おかえり銀剣、はじめましてエスカトス

その昔、携帯ゲーム機初の縦画面シューティングというふれ込みで発売した伝説のゲームがあった。その名も『ジャッジメント・シルバーソード』。対応ハードは縦持ち横持ちどちらも可能な珍ハード「ワンダースワンカラー」。

個人製作ソフトの商品化、しかも通販専用とあって発売当時はどマイナーなソフトだったが、当時家庭用ゲーム機を持っておらず、ワンダースワンをひたすら遊ぶ変な学生だった私が目をつけないわけがなく即購入。それまでシューティングゲーム経験の殆どなかった私にとってはひたすら難しく、最初は手に余る代物だったのだが、下手なりに徐々に上がっていく腕前と、やればやるほどコンティニュー回数が上がる仕様のおかげで徐々にラスボスに近づき、ついにはエンディングまで到達! 初めてエンディングを見た、思い出のシューティングだ。
その後もひたすらハイスコア更新をしていたのが懐かしい。今でもワンダースワンの三傑は、『グンペイ』『ファイナルファンタジー1』『ジャッジメント・シルバーソード』だと思っている。


そんな『ジャッジメント・シルバーソード』が、XBOX360用新作シューティングゲーム『エスカトス』のおまけとして、据え置きゲーム機に初移植されたのだから世の中何が起こるかわからない。そしてむしろ『ジャッジメント・シルバーソード』のおまけぐらいに考えてた本編『エスカトス』が、勝るとも劣らないぐらい面白いのだから更にわからない。

『エスカトス』は最新のシューティングにしては地味な見た目。なので購入前も実はあんまり期待しておらず、『ジャッジメント・シルバーソード』を大画面でひとしきり堪能した後におそるおそる手をつけてみたわけだが、見た目通り無骨な、昔ながらの狙って撃つタイプのシューティング。これぞ『ジャッジメント・シルバーソード』の正統進化系。倍率アップの方法からして「敵を逃さず撃ち殺す」に変更されて、まさに「狙って撃つ」を地で行っている。これが楽しくて楽しくて、気づいた時には『エスカトス』ばっかりやっていた。
地味なのも序盤だけで、後半ステージになるとどんどんスピード感がアップして派手派手な演出に。古今東西のシューティング、それこそ元祖シューティング『スペースインベーダー』から、最近の『ギャラガレギオンズ』まで様々なオマージュも詰め込まれており、単なる懐古主義ソフトではない。
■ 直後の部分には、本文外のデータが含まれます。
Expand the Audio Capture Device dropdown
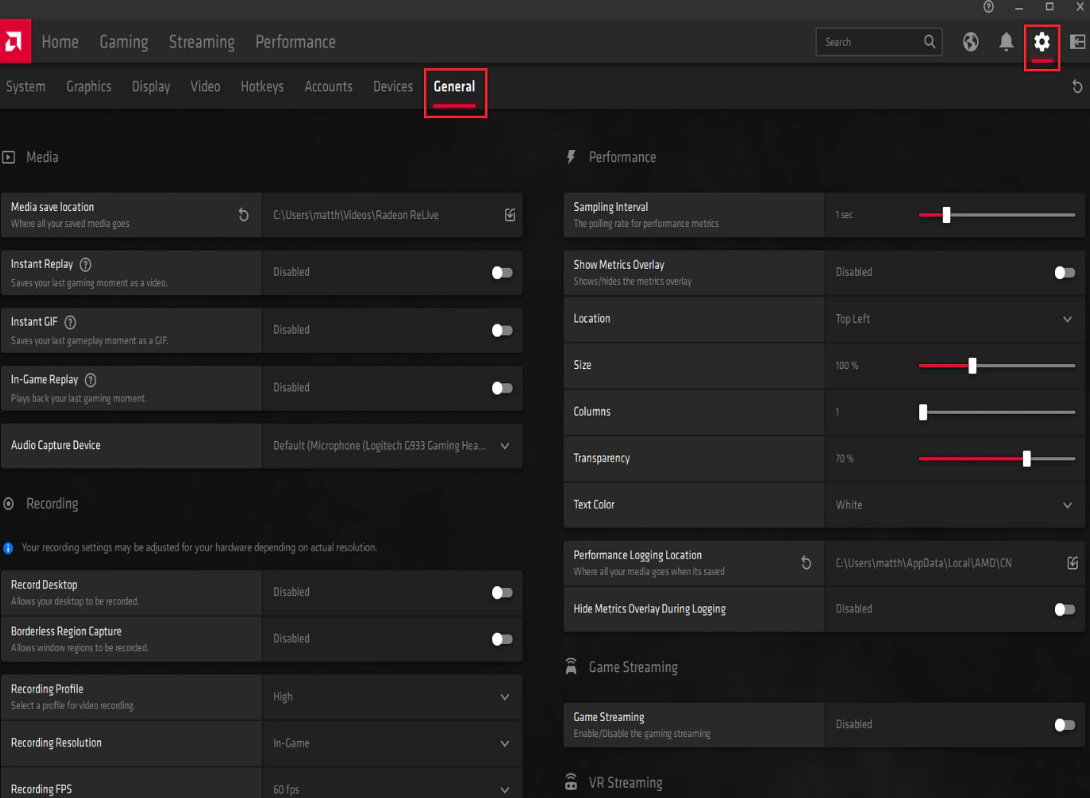Image resolution: width=1090 pixels, height=798 pixels. tap(392, 446)
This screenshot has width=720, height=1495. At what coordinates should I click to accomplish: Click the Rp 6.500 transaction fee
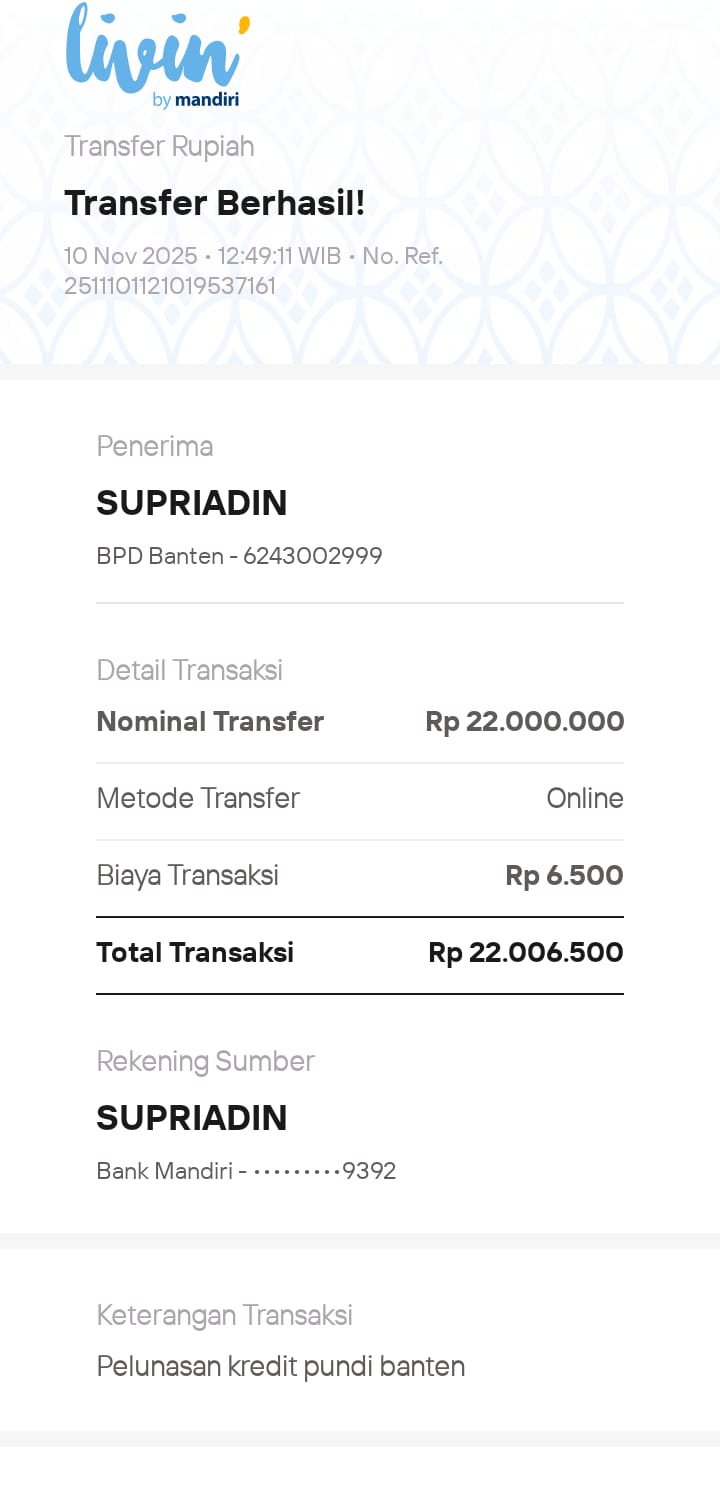click(564, 876)
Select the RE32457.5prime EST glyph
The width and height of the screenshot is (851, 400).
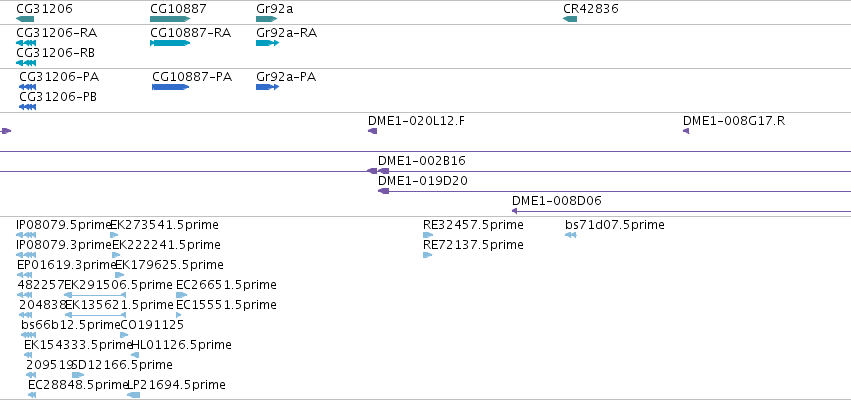[428, 235]
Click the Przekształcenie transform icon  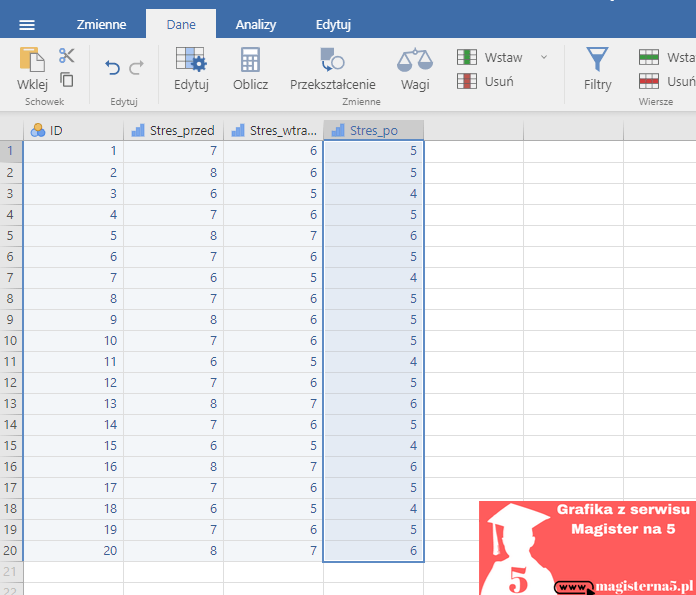(332, 62)
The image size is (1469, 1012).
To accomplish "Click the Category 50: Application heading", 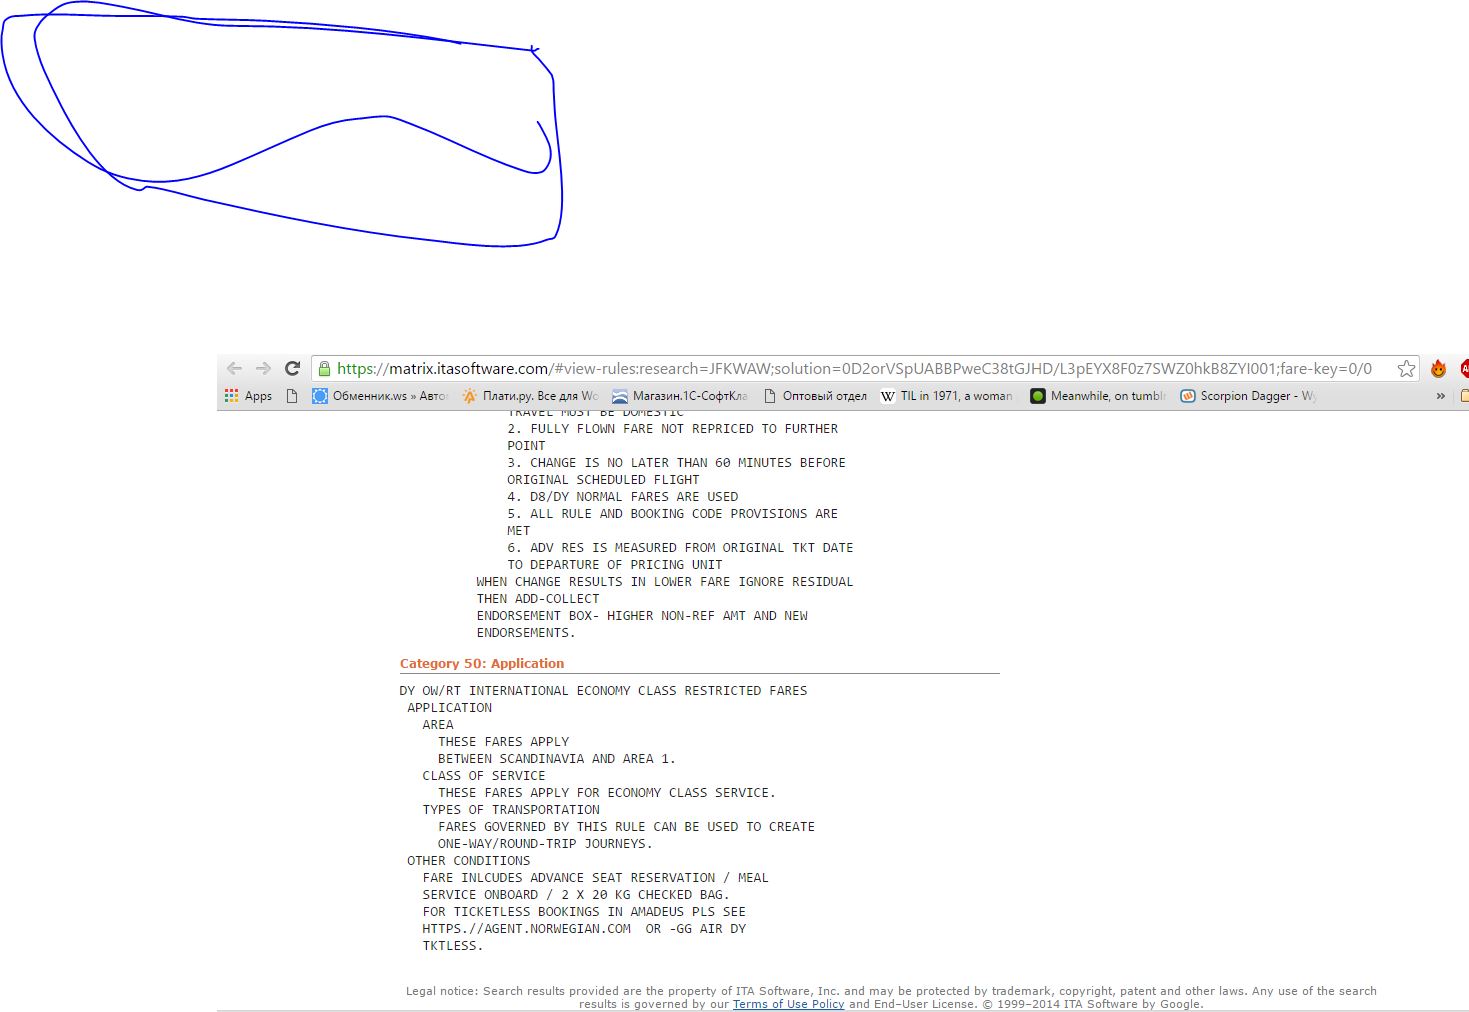I will 482,663.
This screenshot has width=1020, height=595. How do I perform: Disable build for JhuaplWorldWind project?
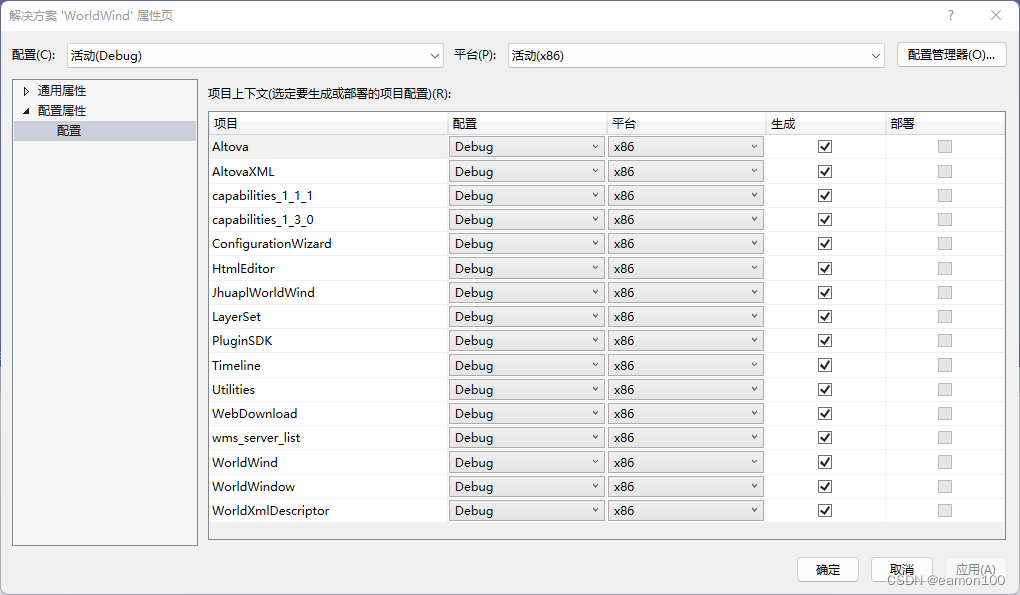tap(825, 292)
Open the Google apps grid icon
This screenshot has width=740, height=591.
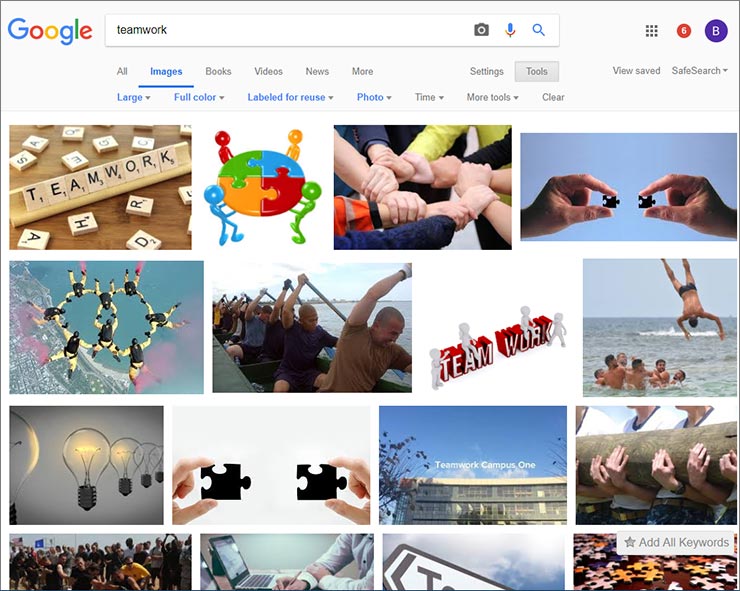pos(652,31)
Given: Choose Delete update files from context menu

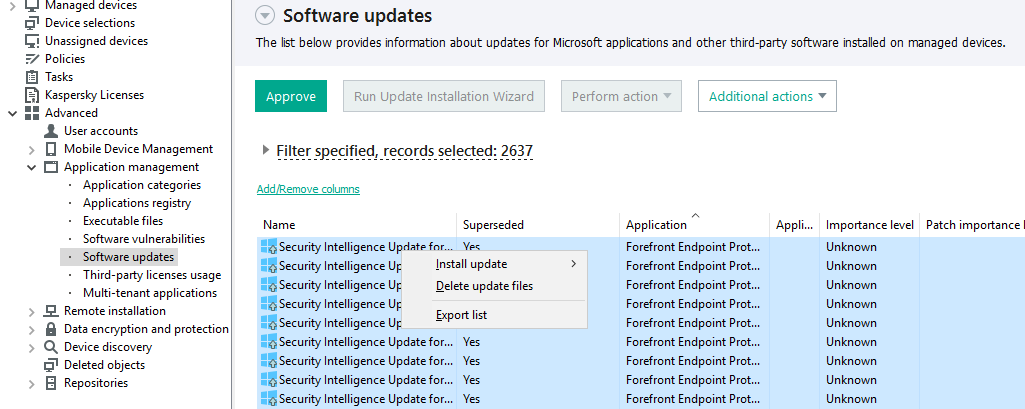Looking at the screenshot, I should click(484, 286).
シューティングの歴史をなぞる様までも、iPhoneの大ヒットシューティング『スペースインベーダー インフィニティジーン』のオマージュかもしれない。


今作も『ジャッジメント・シルバーソード』と同じく、累計スコアに伴ってコンティニュー回数が増えるシステム。シューティングが下手な私でも早速エンディングを見ることができたが、おまけ要素も、解除してない実績もまだまだ沢山。同日発売の『バレットソウル』も聞くところによるとかなり面白いらしいが、『エスカトス』も当分はこれ一本を遊び続けたいと思わせてくれる秀作。
不意にこういうゲームに出会えるから、ゲームを買うのを止められないのだ。